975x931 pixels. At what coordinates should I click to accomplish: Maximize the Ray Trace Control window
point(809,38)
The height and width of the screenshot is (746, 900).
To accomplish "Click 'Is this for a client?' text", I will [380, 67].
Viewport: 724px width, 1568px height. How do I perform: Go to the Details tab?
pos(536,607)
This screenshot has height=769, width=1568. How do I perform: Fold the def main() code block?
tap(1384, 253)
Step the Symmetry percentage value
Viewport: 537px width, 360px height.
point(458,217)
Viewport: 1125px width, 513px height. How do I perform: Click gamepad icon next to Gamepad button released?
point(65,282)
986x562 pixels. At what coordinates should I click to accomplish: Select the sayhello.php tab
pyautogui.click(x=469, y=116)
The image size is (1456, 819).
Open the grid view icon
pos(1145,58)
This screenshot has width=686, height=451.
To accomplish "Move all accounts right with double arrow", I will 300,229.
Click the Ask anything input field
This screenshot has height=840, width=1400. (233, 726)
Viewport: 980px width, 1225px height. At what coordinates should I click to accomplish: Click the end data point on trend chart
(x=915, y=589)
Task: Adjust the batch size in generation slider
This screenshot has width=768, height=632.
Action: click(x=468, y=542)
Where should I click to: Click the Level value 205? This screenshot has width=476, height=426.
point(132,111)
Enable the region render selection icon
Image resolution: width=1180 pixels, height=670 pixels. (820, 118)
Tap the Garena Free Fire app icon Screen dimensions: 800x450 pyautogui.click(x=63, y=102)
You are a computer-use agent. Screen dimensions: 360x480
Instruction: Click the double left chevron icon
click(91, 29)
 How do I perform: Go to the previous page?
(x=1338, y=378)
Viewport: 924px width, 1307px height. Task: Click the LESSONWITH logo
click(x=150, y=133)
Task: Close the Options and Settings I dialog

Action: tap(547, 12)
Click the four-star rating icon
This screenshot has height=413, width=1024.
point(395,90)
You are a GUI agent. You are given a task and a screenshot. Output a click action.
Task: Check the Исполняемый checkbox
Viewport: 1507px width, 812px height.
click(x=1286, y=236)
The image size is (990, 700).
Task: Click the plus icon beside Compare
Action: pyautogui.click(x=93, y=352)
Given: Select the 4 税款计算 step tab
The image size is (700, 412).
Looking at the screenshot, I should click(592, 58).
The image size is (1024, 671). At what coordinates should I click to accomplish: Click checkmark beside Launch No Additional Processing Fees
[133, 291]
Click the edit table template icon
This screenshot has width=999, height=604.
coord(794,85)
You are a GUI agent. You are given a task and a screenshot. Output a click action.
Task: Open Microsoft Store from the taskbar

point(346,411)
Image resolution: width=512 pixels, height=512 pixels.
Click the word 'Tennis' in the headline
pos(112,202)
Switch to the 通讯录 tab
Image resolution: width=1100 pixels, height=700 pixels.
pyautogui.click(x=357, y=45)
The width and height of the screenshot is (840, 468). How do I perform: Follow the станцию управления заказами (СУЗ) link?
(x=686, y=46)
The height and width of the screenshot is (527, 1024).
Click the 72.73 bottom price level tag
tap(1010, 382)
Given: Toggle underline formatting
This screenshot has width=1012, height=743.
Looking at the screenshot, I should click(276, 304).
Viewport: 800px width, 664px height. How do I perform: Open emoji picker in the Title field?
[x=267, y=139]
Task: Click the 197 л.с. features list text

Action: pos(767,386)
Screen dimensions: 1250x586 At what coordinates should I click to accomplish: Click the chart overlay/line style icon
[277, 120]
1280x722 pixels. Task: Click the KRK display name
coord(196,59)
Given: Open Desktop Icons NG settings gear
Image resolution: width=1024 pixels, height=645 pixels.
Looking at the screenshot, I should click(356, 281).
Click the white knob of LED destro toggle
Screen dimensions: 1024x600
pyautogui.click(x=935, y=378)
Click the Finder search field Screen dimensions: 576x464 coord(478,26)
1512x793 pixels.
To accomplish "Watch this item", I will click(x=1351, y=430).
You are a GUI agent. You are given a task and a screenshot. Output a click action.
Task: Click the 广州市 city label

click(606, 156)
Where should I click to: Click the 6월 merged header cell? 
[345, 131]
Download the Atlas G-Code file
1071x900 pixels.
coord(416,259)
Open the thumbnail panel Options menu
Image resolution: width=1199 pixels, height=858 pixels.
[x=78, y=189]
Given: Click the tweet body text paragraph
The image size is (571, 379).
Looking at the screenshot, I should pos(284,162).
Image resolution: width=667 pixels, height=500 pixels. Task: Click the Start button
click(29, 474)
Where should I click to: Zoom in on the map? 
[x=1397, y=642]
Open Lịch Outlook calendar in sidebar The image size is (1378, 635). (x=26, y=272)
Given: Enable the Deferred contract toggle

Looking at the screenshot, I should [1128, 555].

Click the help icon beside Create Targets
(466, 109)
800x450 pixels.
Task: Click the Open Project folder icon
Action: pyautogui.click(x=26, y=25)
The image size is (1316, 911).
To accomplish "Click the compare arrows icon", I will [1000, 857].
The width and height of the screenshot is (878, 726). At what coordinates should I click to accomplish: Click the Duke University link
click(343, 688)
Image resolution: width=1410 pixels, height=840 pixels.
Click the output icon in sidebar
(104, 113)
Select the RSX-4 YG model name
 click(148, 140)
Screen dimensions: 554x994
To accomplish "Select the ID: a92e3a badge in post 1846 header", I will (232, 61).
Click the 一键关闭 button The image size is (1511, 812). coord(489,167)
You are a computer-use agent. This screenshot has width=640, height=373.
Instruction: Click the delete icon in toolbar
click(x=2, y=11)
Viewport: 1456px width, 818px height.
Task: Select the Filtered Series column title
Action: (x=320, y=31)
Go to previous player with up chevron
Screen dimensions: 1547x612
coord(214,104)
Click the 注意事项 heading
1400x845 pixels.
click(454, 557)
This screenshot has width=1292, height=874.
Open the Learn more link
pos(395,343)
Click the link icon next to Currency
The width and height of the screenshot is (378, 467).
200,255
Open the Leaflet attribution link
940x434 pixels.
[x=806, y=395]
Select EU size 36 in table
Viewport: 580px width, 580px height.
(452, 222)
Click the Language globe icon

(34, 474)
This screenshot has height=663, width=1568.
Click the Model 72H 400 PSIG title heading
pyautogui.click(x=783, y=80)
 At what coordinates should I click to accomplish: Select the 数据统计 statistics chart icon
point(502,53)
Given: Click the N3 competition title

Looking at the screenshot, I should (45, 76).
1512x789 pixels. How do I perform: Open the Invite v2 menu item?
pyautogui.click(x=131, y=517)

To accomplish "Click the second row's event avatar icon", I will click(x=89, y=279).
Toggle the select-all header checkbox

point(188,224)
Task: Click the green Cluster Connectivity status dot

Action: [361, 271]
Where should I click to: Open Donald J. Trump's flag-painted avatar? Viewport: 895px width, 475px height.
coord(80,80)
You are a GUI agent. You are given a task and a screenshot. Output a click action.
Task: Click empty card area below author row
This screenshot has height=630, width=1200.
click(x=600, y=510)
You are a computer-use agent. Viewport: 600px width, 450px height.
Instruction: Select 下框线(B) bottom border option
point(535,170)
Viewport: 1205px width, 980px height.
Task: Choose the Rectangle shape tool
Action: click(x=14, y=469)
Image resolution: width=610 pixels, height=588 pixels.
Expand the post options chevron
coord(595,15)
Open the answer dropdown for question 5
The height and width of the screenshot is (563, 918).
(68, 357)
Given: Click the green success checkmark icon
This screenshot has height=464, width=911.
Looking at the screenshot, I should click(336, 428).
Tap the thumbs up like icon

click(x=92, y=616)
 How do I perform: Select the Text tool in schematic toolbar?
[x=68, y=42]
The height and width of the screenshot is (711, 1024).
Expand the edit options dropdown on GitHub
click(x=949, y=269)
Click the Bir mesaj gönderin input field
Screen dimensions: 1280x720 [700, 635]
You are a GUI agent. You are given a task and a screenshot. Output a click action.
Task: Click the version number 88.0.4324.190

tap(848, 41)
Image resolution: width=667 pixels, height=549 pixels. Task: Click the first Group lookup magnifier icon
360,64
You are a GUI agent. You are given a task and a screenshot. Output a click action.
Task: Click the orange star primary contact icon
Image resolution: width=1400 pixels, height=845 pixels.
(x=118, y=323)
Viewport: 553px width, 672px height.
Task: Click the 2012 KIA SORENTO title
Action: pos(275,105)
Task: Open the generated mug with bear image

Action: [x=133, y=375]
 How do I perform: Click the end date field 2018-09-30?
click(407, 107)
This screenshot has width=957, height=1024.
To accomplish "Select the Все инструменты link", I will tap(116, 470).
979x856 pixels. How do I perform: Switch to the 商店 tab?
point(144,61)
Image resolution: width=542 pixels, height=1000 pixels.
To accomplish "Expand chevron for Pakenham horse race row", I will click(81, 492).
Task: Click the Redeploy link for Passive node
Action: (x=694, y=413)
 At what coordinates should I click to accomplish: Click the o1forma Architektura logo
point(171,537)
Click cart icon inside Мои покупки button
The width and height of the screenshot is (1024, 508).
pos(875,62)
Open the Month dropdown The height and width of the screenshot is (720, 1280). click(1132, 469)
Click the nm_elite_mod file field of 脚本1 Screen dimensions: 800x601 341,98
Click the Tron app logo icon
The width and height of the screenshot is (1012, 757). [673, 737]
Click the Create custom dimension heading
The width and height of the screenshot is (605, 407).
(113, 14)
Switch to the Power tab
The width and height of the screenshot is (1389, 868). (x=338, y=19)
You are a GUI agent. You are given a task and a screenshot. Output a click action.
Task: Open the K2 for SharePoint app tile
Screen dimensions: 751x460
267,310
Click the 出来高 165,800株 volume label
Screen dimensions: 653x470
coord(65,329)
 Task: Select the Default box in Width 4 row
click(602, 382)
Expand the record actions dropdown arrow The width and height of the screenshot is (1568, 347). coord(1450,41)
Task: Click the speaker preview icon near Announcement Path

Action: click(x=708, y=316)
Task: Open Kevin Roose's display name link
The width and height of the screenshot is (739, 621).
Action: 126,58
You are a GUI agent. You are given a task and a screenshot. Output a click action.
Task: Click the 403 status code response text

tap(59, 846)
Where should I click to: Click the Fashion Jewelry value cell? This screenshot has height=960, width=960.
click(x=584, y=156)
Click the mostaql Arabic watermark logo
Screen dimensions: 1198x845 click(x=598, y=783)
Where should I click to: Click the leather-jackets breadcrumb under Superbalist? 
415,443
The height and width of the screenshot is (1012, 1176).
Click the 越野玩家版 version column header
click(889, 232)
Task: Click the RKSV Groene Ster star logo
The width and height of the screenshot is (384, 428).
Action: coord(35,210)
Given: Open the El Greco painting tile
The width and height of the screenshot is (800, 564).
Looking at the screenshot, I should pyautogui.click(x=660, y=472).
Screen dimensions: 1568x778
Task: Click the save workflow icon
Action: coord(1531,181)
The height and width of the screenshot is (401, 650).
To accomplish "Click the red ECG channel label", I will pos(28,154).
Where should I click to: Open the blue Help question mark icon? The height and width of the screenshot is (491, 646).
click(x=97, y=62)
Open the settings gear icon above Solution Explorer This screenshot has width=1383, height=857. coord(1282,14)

=== WHAT NEEDS TO BE DONE ===
Scan the records for lines with the word "tile". Report how many, with no other words.

=== WRITTEN SOLUTION ===
2